Figure 8.7, High-resolution anoscopy (HRA) image showing high-grade squamous intra-epithelial lesion (HSIL) and squamocolumnar junction (SCJ).

Anal canal SIL can be detected and biopsied at endoscopy with a retroflexed view and relaxation of the anorectal junction plus narrow band imaging, with the diagnosis a surprise to most endoscopists.

Prevalence

Anal HSIL is highly prevalent in high-risk groups. PLWH, especially MSM, have been the most studied with a prevalence of anal HSIL of 29–33%; , in women living with HIV prevalence is 27%, and 17% in those with no history of anal intercourse. The odds ratio for renal transplant recipients having anal HSIL, controlled for factors of age, lifetime sexual partners, anal intercourse and smoking was 11.2 for men and 8.3 for women, with an overall prevalence of 27/247 (11%). Of note, 4% of the female and 0.8% of the male non-transplanted controls had anal HSIL with no known risk factors.

Progression

Progression of anal HSIL to anal cancer is not inevitable and the diagnosis has to be put in context for patients. The risk of SCC varies from 1 in 456 per year for MSM living with HIV and 1:4000 per year for those without HIV to 9.5% at 5 years. There is also regression of anal HSIL, approximately 25% at 6 months. A study from the specialist unit in San Francisco demonstrates photo documentation of anal HSIL lesions left untreated, returning as invasive lesions at the same location in 27 patients.
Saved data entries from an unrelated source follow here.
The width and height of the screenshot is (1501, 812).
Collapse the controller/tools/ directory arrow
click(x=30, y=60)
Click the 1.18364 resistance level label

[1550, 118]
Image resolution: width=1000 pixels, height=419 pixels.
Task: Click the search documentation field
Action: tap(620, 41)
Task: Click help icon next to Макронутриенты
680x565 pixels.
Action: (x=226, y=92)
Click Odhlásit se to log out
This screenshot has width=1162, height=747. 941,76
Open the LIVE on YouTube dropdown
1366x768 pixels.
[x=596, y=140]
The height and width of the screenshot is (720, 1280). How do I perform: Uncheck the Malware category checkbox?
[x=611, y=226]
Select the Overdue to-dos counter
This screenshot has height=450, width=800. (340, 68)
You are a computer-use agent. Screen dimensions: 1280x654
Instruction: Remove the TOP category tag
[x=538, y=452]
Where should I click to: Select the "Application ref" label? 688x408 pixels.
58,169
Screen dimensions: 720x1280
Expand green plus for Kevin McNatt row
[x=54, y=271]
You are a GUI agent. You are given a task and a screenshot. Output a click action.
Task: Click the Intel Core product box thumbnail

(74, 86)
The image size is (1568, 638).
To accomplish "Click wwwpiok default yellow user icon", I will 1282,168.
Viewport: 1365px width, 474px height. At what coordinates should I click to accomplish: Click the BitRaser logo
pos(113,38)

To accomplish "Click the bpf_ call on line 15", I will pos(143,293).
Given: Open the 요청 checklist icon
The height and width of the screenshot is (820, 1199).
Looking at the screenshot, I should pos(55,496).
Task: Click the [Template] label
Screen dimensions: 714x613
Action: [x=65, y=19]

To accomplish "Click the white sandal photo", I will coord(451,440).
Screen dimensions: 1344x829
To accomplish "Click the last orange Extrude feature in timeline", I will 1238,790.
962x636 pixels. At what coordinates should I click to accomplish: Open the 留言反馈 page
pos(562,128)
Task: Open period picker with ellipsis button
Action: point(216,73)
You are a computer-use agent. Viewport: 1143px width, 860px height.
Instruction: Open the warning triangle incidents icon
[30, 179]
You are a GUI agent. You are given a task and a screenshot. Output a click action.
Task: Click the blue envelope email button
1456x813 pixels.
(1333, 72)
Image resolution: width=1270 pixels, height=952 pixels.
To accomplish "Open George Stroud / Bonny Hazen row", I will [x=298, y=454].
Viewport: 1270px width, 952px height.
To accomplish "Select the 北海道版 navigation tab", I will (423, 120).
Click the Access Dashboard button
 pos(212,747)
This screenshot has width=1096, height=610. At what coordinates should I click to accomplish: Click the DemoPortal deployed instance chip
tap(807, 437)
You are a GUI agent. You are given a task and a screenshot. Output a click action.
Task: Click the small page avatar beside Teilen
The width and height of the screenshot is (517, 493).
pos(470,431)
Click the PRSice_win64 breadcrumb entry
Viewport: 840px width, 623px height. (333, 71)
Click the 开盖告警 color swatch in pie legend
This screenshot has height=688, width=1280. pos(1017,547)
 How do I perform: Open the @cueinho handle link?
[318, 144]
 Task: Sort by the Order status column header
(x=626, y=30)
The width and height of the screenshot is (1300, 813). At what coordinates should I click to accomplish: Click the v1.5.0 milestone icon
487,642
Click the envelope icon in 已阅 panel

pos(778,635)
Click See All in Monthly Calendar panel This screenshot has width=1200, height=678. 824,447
DNA methylation of host and HPV genes in the anus – as for the cervix – seems to predict the progression of HSIL to cancer, and may enable the identification of at-risk lesions for treatment in the future, strengthening the case both for treatment and for screening. , In HIV-positive MSM, progression from LSIL or no SIL to HSIL was 55/1199 patients over 1–5 years. At present, the evidence is that AIN3 is more likely to progress than AIN2 p16+ve and less likely to regress and the relative risk of cancer for HSIL treated with ablation versus no treatment has been shown to be 0.3.